Balrass-Beschwörung ist etwas mit dem man sich nicht beschäftigt, nichts Gutes, Reines kann daraus erwachsen. Balrass sind Wesen von abscheulicher Bösartigkeit, Ausgeburten der Finsternis, die unsere Welt 1000 Jahre in ihrer Gewalt gehalten haben. Wer sie in diese Welt bringt, holt sich das Verderben und kann nur als wahnsinnig bezeichnet werden.“
Ilahja lächelte in sich hinein. Er hatte diese letzte Frage nicht beantwortet. Sie wusste sehr wohl, dass Magie, Elementarmagie Balrass zwingen konnte und genau das wollten die Meister nicht, sie wollten nicht einmal, dass ihre Schüler wussten, dass es geht, so groß war die Angst vor dem jenseitigen Reich. Ilahja hatte keine Angst vor diesem Reich. Sie hatte beim Lesen des Buches erkannt, dass es ein Ort großen Potentials war, der nur darauf wartete erschlossen zu werden.
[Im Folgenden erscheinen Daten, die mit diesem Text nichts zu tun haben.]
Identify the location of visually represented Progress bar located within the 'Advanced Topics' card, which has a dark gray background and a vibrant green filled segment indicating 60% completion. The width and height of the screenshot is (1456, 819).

Den Rest der Vorlesung hörte Ilahja nur mir halben Ohr zu. Merandial erklärte das Grundprinzip der Elementarmagie. Er veranschaulichte an einer Tafel, die er mit Magie zum Leben erweckte, wie die vier elementaren Hauptadern vom Kern des Planeten Richtung Erdkruste, Blitzen gleich, strahlten und kurz unter der Oberfläche verästelten. Diese einzelnen Äste nannte man Adern und ein Magier konnte, stand er auf einer Ader, diese Energie aufnehmen und speichern oder direkt umsetzen. Die Adern waren immer in Bewegung. Nur sehr selten gab es feste Adern, die immer zwei Punkte verbanden. Eine davon war die Ader zwischen Myragon und Kalatharan.